Speaking at his Karen offices, Ruto said the Energy ministry diverted the monies to service debts and fund infrastructure projects without the approval of the National Assembly.
"Can the ministry list the import quotas that have been allocated to oil marketers over the last one year, by name?" he asked.
The DP, a presidential aspirant, said the current state of affairs is a manifestation of the “vestiges of conflict of interest and state capture” now present in all sectors of the economy.
“This is why in the midst of this distressing crisis, the loudest messages from the public officials, including ministers, are centred around BBI and Azimio jingle bells and whistles,” he said.

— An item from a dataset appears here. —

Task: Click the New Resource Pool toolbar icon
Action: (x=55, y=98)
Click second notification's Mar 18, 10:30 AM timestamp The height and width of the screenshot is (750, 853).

Kenya Kwanza leaders called on the National Treasury to account for the alleged diversions of funds from the Petroleum Development Fund and restore the fuel subsidy mechanism immediately.
“We demand that public officials responsible listen to the agonised cries of millions of suffering Kenyans and do something about the rapidly deepening economic crisis,” Ruto said.
He said millions of Kenyans are bewildered and in pain as fuel pumps run dry and queues grow longer due to this "artificial shortage", which has already disrupted the transport sector
“The Petroleum Products (Taxes and Levies) Amendment Bill 2021 whose passage has been frustrated should be processed in Parliament as a matter of national emergency,” Ruto added.
He said the high fuel prices are not due to ordinary market responses to global crude oil dynamics.
He questioned why there has not been any fertiliser subsidy allocation in the budget in the last three years, including in last week’s Supplementary Estimates.
He accused the Ministry of Agriculture of engaging in public relation stunts by saying it is providing subsidised fertiliser this planting season.
“This is not only ridiculous but absurd. How do you make a farmer who needs 1,000 bags queue for hours only to get 10 bags in a widely publicised launch,” Ruto asked.
He said cooking gas that was retailing at Sh2,300 in February is now sold at Sh3,500.
“The price of 10 litres of cooking oil was Sh1,450 but now is Sh3,100 and, as already stated, fuel shot up from Sh135 per litre of petrol to between Sh150 and Sh205.”